In fear and trembling did this poor scarecrow puff. But its efforts, it must be acknowledged, served an excellent purpose, for with each successive whiff the figure lost more and more of its dizzy and perplexing tenuity and seemed to take denser substance. Its very garments, moreover, partook of the magical change, and shone with the gloss of novelty, and glistened with the skilfully embroidered gold that had long ago been rent away, and, half revealed among the smoke, a yellow visage bent its lustreless eyes on Mother Rigby.
At last the old witch clenched her fist and shook it at the figure. Not that she was positively angry but merely acting on the principle—perhaps untrue or not the only truth, though as high a one as Mother Rigby could be expected to attain—that feeble and torpid natures, being incapable of better inspiration, must be stirred up by fear. But here was the crisis.
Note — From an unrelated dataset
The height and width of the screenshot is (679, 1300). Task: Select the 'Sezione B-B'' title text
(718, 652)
Should she fail in what she now sought to affect, it was her ruthless purpose to scatter the miserable simulacre into its original elements.
"Thou hast a man's aspect," said she, sternly, "have also the echo and mockery of a voice. I bid thee speak!"
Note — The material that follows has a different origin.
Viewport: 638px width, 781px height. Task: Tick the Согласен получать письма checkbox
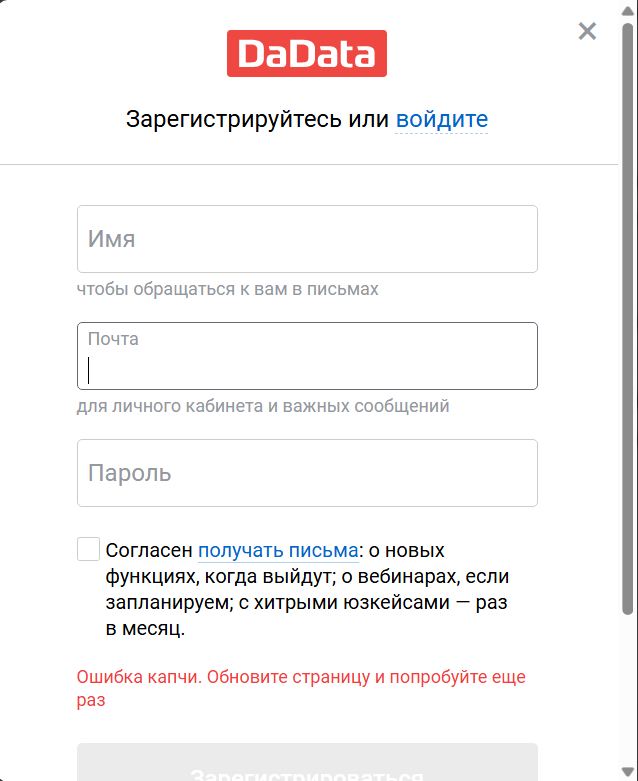89,549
The scarecrow gasped, struggled, and at length emitted a murmur which was so incorporated with its smoky breath that you could scarcely tell whether it were indeed a voice or only a whiff of tobacco. Some narrators of this legend held the opinion that Mother Rigby's conjurations and the fierceness of her will had compelled a familiar spirit into the figure, and that the voice was his.
"Mother," mumbled the poor stifled voice, "be not so awful with me! I would fain speak, but, being without wits, what can I say?"
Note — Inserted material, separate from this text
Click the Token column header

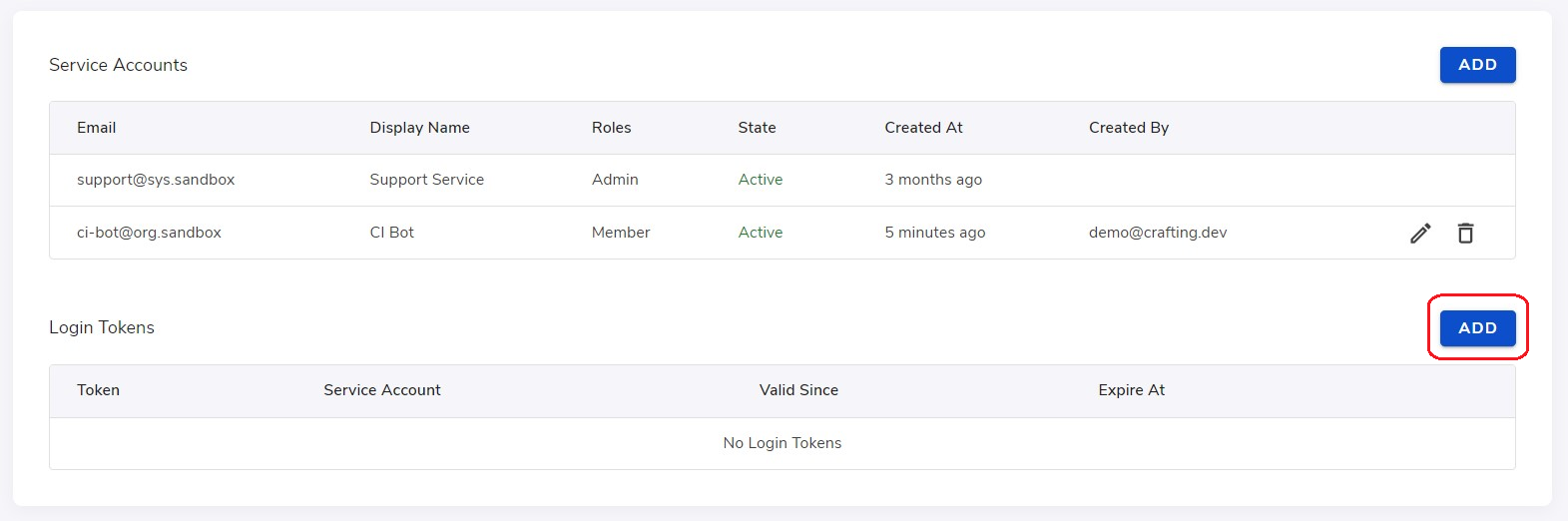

"Thou canst speak, darling, canst thou?" cried Mother Rigby, relaxing her grim countenance into a smile. "And what shalt thou say, quotha? Say, indeed! Art thou of the brotherhood of the empty skull and demandest of me what thou shalt say? Thou shalt say a thousand things, and saying them a thousand times over, thou shalt still have said nothing. Be not afraid, I tell thee! When thou comest into the world—whither I purpose sending thee forthwith—thou shalt not lack the wherewithal to talk. Talk. Why, thou shalt babble like a mill-stream, if thou wilt. Thou hast brains enough for that, I trow."
"At your service, mother," responded the figure.
"And that was well said, my pretty one!" answered Mother Rigby. "Then thou spakest like thyself and meant nothing. Thou shalt have a hundred such set phrases and five hundred to the boot of them. And now, darling, I have taken so much pains with thee and thou art so beautiful that, by my troth, I love thee better than any witch's puppet in the world; and I've made them of all sorts—clay, wax, straw, sticks, night fog, morning mist, sea-foam, and chimney-smoke. But thou art the very best; so give heed to what I say."
"Yes, kind mother," said the figure, "with all my heart!"